• [Passage]
It has also been proposed that the law be amended to include grounds for cancellation of registry for fishing vessels where the vessel is being used in activities related to illegal, unreported, or unregulated fishing.

The Panamanian Registry has, to date, cancelled the registration of 182 vessels representing 475,390.46 Gross Registered Tons (GRTs), for not having a valid Fishing License or for having an expired Navigation Patent, which in both cases could represent Illegal Fishing. Another 97 vessels, totalling 59,334.83 GRTs, are currently in the process of cancellation for similar reasons.


Growing the fleet

The Panama Maritime Authority is committed to attracting new builds, and accepting ships from companies with high standards.

In the last four years, the Registry has accepted 1,548 new buildings of around 50M GRT in total.

Being the world’s largest registry demands control, surveillance, and compliance, the Panamanian fleet is inspected on average 14,000 times per year.

The Panama Ship Registry is working on an integrated review for the verification and control of the more than 8,500 vessels that make up the Panamanian fleet and the more than 318,000 active seafarers on board these ships. The Registry has around 8,500 ships and has been inspected at least 45,000 times, with an overall fleet compliance level of 96.17%, and a detention rate of 3.83% downwards.

Stored records
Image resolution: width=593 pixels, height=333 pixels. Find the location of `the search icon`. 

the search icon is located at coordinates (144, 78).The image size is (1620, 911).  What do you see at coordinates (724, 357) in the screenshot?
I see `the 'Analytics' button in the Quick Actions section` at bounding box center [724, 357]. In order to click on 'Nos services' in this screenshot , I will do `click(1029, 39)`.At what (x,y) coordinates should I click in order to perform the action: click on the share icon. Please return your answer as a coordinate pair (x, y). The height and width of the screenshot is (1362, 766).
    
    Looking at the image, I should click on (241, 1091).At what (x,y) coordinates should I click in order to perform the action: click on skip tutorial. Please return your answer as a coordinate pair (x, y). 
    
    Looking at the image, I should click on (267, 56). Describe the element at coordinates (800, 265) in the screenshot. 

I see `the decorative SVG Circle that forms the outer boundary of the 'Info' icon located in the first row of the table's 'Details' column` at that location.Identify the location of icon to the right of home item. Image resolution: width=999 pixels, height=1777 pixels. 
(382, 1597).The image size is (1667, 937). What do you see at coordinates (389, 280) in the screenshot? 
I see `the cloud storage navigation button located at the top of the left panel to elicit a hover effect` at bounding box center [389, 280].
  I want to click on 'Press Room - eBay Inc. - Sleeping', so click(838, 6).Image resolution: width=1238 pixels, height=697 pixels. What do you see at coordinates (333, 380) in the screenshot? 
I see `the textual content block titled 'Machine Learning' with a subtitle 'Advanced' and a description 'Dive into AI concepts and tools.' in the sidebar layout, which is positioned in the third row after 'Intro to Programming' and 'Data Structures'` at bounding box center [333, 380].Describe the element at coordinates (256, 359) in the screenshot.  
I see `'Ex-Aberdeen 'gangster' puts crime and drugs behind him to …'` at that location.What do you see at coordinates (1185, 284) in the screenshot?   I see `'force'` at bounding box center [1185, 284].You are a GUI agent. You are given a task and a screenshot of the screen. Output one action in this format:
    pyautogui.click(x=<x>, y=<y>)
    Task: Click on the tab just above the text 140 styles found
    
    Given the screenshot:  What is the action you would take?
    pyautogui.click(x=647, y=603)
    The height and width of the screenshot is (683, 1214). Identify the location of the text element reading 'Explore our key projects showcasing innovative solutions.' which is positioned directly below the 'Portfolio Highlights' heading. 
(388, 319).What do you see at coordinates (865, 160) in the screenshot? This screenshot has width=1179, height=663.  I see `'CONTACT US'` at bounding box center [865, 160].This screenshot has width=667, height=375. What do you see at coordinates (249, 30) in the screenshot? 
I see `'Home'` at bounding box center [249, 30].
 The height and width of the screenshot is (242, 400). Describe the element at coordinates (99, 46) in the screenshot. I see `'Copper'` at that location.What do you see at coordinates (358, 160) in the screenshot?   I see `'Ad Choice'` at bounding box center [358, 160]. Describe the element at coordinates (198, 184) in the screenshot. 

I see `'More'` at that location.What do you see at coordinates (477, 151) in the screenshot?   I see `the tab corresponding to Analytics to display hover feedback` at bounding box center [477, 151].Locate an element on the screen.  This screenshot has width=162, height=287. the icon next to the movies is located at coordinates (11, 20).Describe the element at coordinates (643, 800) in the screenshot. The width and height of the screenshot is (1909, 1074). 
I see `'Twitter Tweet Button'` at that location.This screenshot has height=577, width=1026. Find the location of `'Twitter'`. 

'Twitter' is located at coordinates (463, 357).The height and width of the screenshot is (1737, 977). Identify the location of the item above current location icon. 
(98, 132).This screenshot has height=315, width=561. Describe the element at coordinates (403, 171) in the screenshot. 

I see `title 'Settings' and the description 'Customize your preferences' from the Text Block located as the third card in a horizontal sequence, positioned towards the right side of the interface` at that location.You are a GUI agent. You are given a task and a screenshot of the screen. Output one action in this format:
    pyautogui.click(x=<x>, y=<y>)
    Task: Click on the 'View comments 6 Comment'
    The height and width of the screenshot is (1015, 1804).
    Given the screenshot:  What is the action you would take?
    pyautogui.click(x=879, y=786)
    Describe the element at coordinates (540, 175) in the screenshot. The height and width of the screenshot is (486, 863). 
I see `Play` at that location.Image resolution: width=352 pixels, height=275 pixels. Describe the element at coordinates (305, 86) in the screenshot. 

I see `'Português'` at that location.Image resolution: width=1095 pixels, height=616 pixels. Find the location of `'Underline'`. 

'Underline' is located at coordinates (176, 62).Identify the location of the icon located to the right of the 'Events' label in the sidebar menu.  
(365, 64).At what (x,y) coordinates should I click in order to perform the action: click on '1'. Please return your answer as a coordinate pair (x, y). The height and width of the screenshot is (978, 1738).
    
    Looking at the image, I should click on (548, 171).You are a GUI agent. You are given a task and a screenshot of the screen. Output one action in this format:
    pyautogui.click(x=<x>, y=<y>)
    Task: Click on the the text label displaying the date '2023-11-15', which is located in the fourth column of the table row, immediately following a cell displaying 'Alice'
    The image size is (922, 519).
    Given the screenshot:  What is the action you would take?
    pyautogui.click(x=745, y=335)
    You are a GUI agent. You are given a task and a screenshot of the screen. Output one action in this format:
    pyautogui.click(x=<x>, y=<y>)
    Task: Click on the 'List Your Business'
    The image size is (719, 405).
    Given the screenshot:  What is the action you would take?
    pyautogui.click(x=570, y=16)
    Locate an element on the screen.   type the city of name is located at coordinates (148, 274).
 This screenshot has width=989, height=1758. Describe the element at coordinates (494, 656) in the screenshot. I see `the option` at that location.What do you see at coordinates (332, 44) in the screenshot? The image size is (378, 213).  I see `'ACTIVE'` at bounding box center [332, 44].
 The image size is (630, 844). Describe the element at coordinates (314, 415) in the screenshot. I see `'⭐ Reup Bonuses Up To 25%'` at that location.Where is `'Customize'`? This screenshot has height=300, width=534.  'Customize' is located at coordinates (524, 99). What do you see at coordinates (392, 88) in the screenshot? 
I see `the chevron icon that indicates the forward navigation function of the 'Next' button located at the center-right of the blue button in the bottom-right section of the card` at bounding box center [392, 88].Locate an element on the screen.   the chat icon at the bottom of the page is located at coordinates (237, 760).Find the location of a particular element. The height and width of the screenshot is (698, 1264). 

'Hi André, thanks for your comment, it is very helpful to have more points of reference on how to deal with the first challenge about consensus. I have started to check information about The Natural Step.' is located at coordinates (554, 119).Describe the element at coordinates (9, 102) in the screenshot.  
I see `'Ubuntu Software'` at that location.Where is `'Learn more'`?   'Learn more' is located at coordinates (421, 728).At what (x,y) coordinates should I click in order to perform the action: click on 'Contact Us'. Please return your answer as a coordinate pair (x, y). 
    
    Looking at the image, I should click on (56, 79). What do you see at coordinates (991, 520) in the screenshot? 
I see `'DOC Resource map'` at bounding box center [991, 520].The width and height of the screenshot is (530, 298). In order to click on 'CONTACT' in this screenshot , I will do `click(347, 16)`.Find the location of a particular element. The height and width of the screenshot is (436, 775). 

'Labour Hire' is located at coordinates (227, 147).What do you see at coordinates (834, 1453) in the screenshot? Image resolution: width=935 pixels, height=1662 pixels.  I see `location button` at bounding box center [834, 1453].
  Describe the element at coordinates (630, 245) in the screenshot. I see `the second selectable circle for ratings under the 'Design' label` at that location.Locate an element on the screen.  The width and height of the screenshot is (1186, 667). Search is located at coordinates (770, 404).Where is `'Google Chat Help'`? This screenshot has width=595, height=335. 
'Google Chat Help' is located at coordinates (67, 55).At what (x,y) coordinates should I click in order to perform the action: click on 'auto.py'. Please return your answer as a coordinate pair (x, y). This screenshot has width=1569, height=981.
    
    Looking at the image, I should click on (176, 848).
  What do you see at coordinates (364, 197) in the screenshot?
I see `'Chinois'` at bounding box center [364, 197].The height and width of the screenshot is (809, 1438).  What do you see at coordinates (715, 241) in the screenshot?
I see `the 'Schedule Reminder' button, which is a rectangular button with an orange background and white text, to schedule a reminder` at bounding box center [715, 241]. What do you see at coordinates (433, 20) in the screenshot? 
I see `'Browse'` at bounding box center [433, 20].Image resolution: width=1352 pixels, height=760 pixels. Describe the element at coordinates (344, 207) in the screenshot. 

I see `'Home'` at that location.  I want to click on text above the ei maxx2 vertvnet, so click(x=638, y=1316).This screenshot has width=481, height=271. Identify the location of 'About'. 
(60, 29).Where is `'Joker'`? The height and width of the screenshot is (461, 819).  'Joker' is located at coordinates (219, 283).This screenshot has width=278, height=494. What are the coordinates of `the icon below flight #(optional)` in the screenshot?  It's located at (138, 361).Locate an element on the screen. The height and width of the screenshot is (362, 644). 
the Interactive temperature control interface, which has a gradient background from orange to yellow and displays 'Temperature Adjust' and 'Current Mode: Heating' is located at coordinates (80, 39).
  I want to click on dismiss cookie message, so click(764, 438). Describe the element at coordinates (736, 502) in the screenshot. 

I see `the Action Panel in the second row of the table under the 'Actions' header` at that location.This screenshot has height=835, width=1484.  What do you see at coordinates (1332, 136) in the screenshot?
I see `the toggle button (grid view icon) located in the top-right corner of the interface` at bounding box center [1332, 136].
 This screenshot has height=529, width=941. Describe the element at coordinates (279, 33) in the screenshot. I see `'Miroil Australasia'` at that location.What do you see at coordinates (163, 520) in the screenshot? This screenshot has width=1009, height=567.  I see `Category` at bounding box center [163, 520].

• [Brief]
Return the full passage on the Panamanian ship registry above, word for word and without any change.

• [Exercise output]
It has also been proposed that the law be amended to include grounds for cancellation of registry for fishing vessels where the vessel is being used in activities related to illegal, unreported, or unregulated fishing.

The Panamanian Registry has, to date, cancelled the registration of 182 vessels representing 475,390.46 Gross Registered Tons (GRTs), for not having a valid Fishing License or for having an expired Navigation Patent, which in both cases could represent Illegal Fishing. Another 97 vessels, totalling 59,334.83 GRTs, are currently in the process of cancellation for similar reasons.


Growing the fleet

The Panama Maritime Authority is committed to attracting new builds, and accepting ships from companies with high standards.

In the last four years, the Registry has accepted 1,548 new buildings of around 50M GRT in total.

Being the world’s largest registry demands control, surveillance, and compliance, the Panamanian fleet is inspected on average 14,000 times per year.

The Panama Ship Registry is working on an integrated review for the verification and control of the more than 8,500 vessels that make up the Panamanian fleet and the more than 318,000 active seafarers on board these ships. The Registry has around 8,500 ships and has been inspected at least 45,000 times, with an overall fleet compliance level of 96.17%, and a detention rate of 3.83% downwards.